>> START Text passage
SUPPLEMENT TO THE PROXY STATEMENT

FOR THE 2018 ANNUAL MEETING OF STOCKHOLDERS

 

April 23, 2018

 

Dear Stockholder:

 

Institutional Shareholder Services (“ISS”) recently issued its Proxy Analysis & Benchmark Policy Voting Recommendations (the “Report”) for the matters to be considered at the 2018 Annual Meeting of Stockholders of Cogent Communications Holdings, Inc. (the “Company”).  In the Report, ISS raised concerns regarding the Company’s responsiveness to the results of the Say-on-Pay vote at the 2017 Annual Meeting of Stockholders.

 

I wanted to take this opportunity to address some of the concerns raised in the Report and provide additional information regarding the Company’s stockholder engagement efforts, the feedback we received from our investors and the actions we have taken to address these concerns.
>> END Text passage
>> START Recorded information
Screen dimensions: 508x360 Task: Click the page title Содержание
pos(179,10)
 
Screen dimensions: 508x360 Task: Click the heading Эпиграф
>> END Recorded information
* Problems
A) From the proxy statement supplement above, pull out the passage starting with "April 23, 2018" and going on through "address these concerns.", copying it word for word.
B) Continue the stockholder letter about the ISS Say-on-Pay concerns from the point where it stops.

* Results of the exercise
A)
April 23, 2018

 

Dear Stockholder:

 

Institutional Shareholder Services (“ISS”) recently issued its Proxy Analysis & Benchmark Policy Voting Recommendations (the “Report”) for the matters to be considered at the 2018 Annual Meeting of Stockholders of Cogent Communications Holdings, Inc. (the “Company”).  In the Report, ISS raised concerns regarding the Company’s responsiveness to the results of the Say-on-Pay vote at the 2017 Annual Meeting of Stockholders.

 

I wanted to take this opportunity to address some of the concerns raised in the Report and provide additional information regarding the Company’s stockholder engagement efforts, the feedback we received from our investors and the actions we have taken to address these concerns.

B)
Engagement Efforts with Major Institutional Investors

 

In 2017, I attended 21 investor conferences and had over 380 meetings with more than 200 of our major institutional investors.  At these meetings I sought to update the stockholders on our business and industry developments, while at the same time listening to the concerns they raised.  This level of engagement is consistent with our past practices regarding investor contact and outreach.

 

I value our investors’ input, as well as their opinions on corporate governance best practices.  I found this engagement constructive and informative and intend to continue these engagement efforts in 2018.

 

Concerns Voiced by Stockholders

 

At our 2017 Annual Meeting of Stockholders, approximately 66% of the votes cast on the Say-on-Pay vote were cast in favor of the proposal.  I was encouraged that this represented a 22% increase in the level of support from the prior year.  However, I am aware that this is short of the 70% benchmark that ISS considers to represent sufficient stockholder approval.

 

At many of my meetings with investors I asked for views on our executive compensation and corporate governance practices, and ISS’s past criticism of the Company’s practices.  The investors I talked to did not raise concerns with the Company’s practices.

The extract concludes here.